We will use the iris dataset, which is included in the MLDatasets package. This dataset consists of measurements of the sepal length, sepal width, petal length, and petal width for three different types of iris flowers: Setosa, Versicolor, and Virginica.

Getting started

To begin, we will load the required packages and the dataset:

julia
using EvoTrees
using MLDatasets
using DataFrames
using Statistics: mean
using CategoricalArrays
using Random

df = MLDatasets.Iris().dataframe

Preprocessing

Before we can train our model, we need to preprocess the dataset.

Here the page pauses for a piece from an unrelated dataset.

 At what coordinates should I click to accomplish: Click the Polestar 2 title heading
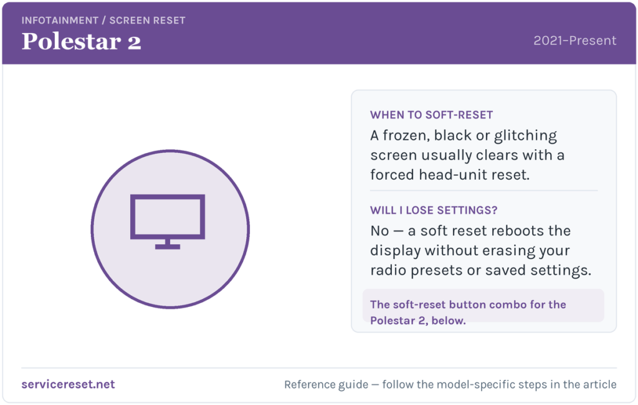tap(82, 42)
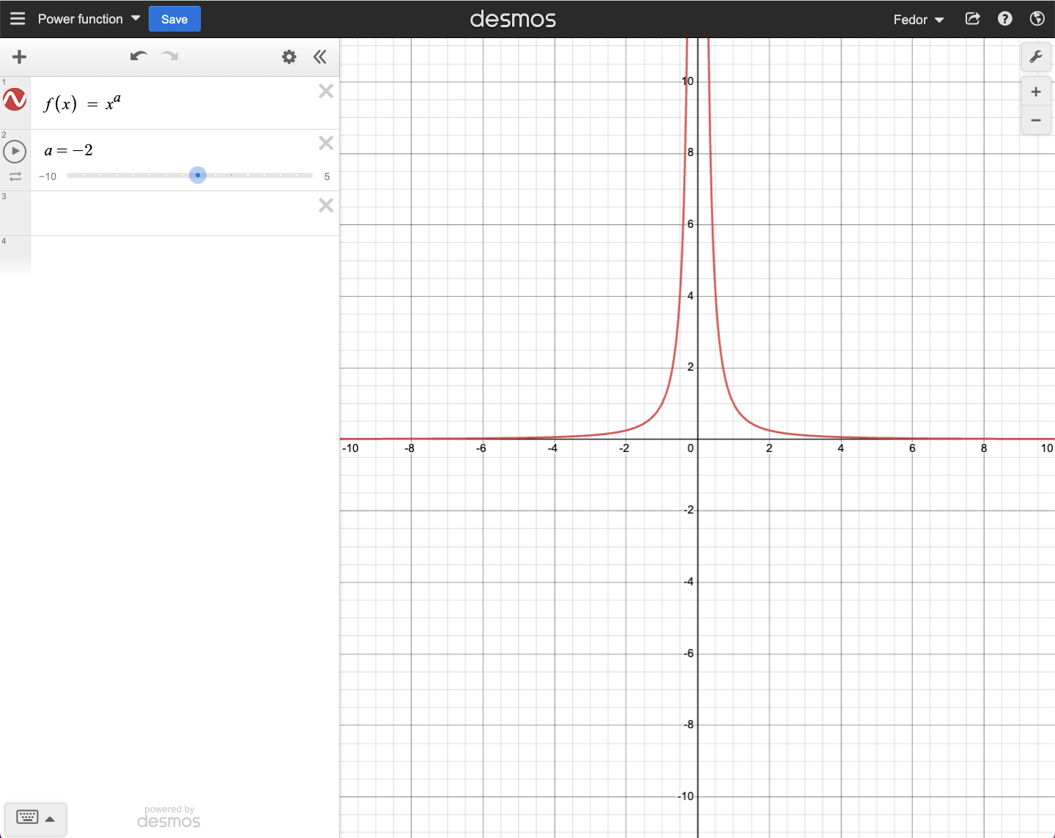Open the Share Graph icon

[973, 19]
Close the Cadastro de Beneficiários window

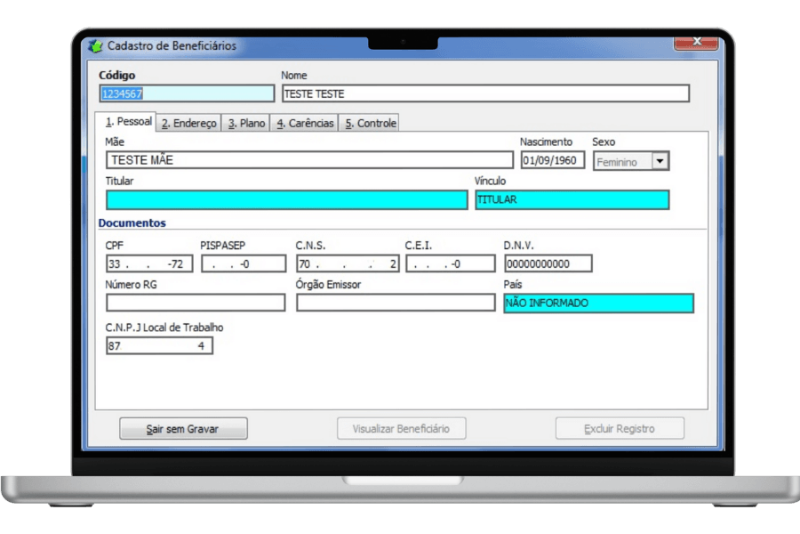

We will convert the class variable, which specifies the type of iris flower, into a categorical variable.

julia
Random.seed!(123)

df[!, :class] = categorical(df[!, :class])
target_name = "class"
feature_names = setdiff(names(df), [target_name])

train_ratio = 0.8
train_indices = randperm(nrow(df))[1:Int(train_ratio * nrow(df))]

dtrain = df[train_indices, :]
deval = df[setdiff(1:nrow(df), train_indices), :]

Training

Now we are ready to train our model. We will first define a model configuration using the EvoTreeClassifier model constructor. Then, we'll use EvoTrees.fit to train a boosted tree model. We'll pass optional x_eval and y_eval arguments, which enable the usage of early stopping.

julia
config = EvoTreeClassifier(
    nrounds=200, 
    early_stopping_rounds=10,
    eta=0.05, 
    max_depth=5, 
    lambda=0.1, 
    rowsample=0.8, 
    colsample=0.8)

model = EvoTrees.fit(config, dtrain;
    target_name,
    feature_names,
    deval,
    print_every_n=10)

Finally, we can get predictions by passing training and testing data to our model. We can then evaluate the accuracy of our model, which should be near 100% for this simple classification problem.

julia
pred_train = model(dtrain)
idx_train = [findmax(row)[2] for row in eachrow(pred_train)]

pred_eval = model(deval)
idx_eval = [findmax(row)[2] for row in eachrow(pred_eval)]
julia
julia> mean(idx_train .== levelcode.(dtrain[:, target_name]))
1.0

julia> mean(idx_eval .== levelcode.(deval[:, target_name]))
0.9333333333333333